Unusual Stabilization of 1,2-Diamino Derivatives of Quincorine and Quincoridine by Carbon Dioxide: Persistent Crystalline prim-Ammonium-Carbamate Salts and Their Reactivity towards Isatoic Acid Anhydride

Abstract

The reaction of N‐methylisatoic anhydride 1 with a series of quincorine (QCI) and quincoridine (QCD) derivatives furnished the corresponding QCI‐ and QCD‐substituted anthranilic acid amides 4−9. In the synthesis of 4−9, we investigated the influence of the C5 substituent of 2‐aminomethyl derivatives of QCI and QCD on their basicity and polarity and, therefore, on their reactivity towards isatoic acid anhydride. By exposing a number of 2‐aminomethyl derivatives of QCI and QCD to (carbon dioxide from) air, the formation of carbon dioxide adducts 10−15 was observed. In an unusual reaction, we obtained the first set of chiral ammonium carbamates derived from primary amines, which provides a convenient method for purifying and stabilizing aminomethyl derivatives of QCI and QCD. All compounds were fully characterized by spectroscopic methods. In addition, the structure of 11 was proved by X‐ray crystal structure determination.

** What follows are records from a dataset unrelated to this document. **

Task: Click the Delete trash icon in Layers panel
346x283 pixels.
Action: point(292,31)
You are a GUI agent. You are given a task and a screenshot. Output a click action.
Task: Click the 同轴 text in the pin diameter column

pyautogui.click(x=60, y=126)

The heterocyclic nitrogen atoms display trigonal‐pyramidal coordination geometries; the amido group is essentially planar. N‐2′ of the ammonium ion is a triple hydrogen bond donor to the carboxylato oxygen atoms of three different carbamate anions. The resulting net effect is a hydrophilic plane parallel to the ab plane. The crystal packing involves six classical hydrogen bonds. (© Wiley‐VCH Verlag GmbH & Co. KGaA, 69451 Weinheim, Germany, 2003)